The Assay of 2’ Deoxyuridine-3’-Monophosphate (dUMP) by 3’ Phosphorylation and Two Dimensional Thin Layer Chromatography: A Potential Radiation Marker of DNA Damage

Abstract

Deoxyuridine is a stable pyrimidine adduct in DNA, and can be detected via 32P labeling cold DNA. Deoxyuridine (dU; monophosphate - MP) forms by the deamination of deoxycytidine, remains in DNA via deficient uracil glycosylase excision repair, or diminished scavenging by thymidylate synthetase, dUTPase and/or dihydropyrimidine dehydrogenase activities. The assessment of dUMP adduct formation and normal base composition is carried out by “shot-gun” 5′-phosphorylation of representative deoxyribonucleotides with all four standard 32p.alpha- triphosphates (dNMP’s as monophosphate) through nick translation. Subsequent 3′-monophosphate digest (micrococcal nuclease and spleen phosphodiesterase) “sister exchanges” a radioactive 32PO4= to the nearest neighbor cold nucleotide.

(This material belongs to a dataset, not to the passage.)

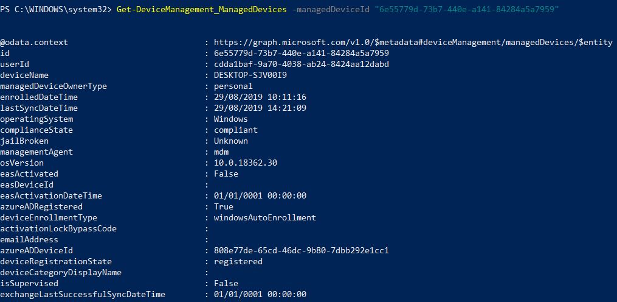Click the quoted device GUID in command line
The height and width of the screenshot is (302, 617).
click(467, 10)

Separation in two dimensional PEI-cellulose is carried out in acetic acid (1.0 M., pH 3.5 with NH4OH), and 5.6M (NH4)2SO4, 0.12M Na2EDTA, 0.035M (NH4)HS04 to pH 4. The technique was applied to human placental DNA, control and altered calf thymus DNA with cold stoichiometric replacement of dUMP; and adult Drosophila DNA, which lacks dUTPase and is deficient in uracil glycosylase, is heavily methylated, and surprisingly is devoid of dUMP. Scintillation detection of dUMP is more sensitive than densitometry, but densitometry more accurately measures adducts close to other dNMP’s. dUMP’s ubiquity in DNA is not completely explained by chemical deamination, since this forms slowly in vitro. Nor does enzymatic defense completely preclude dUMP’s presence. This technique easily and quickly quantifies the low molecular weight adduct dUMP in DNA both in vivo and in vitro.